L'exception d'irrégularité est rejetée.
En conséquence, étant observé qu'en cause d'appel la requête du préfet tendant à la prolongation de la rétention, motivée tant en droit qu'en fait, a été réitérée, il convient, après avoir rejeté l'exception d'irrégularité soulevée et avoir déclaré recevable la requête du préfet en prolongation de la retenue de l'intéressé, d'y faire droit.

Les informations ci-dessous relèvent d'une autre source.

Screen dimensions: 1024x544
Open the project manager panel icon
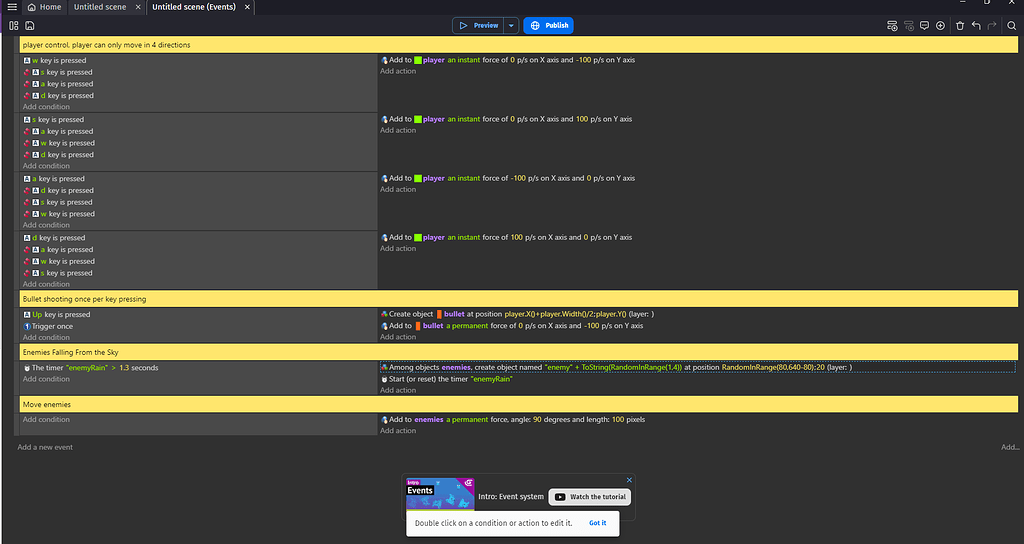click(x=14, y=25)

La décision querellée est infirmée et la prolongation de la rétention de M. [Y] [V] est ordonnée pour une durée de vingt-huit jours est ordonnée pour une durée de vingt-huit jours
PAR CES MOTIFS
INFIRMONS l'ordonnance,
Statuant à nouveau,
REJETONS l' exception d'irrégularité,
DECLARONS recevable la requête du préfet de police en prolongation de la rétention de M. [Y] [V],
ORDONNONS la prolongation de la rétention de M. [Y] [V] dans les locaux ne dépendant pas de l'administration pénitentiaire, pour une durée de vingt-huit jours,
ORDONNONS la remise immédiate au procureur général d'une expédition de la présente ordonnance.
Fait à Paris le 13 février 2023 à
LE GREFFIER, LE PRÉSIDENT,
REÇU NOTIFICATION DE L'ORDONNANCE ET DE L'EXERCICE DES VOIES DE RECOURS :
Pour information :
L'ordonnance n'est pas susceptible d'opposition.
Le pourvoi en cassation est ouvert à l'étranger, à l'autorité administrative qui a prononcé le maintien en zone d'attente ou la rétention et au ministère public.
Le délai de pourvoi en cassation est de deux mois à compter de la notification.
Le pourvoi est formé par déclaration écrite remise au secrétariat greffe de la Cour de cassation par l'avocat au Conseil d'Etat et à la Cour de cassation constitué par le demandeur.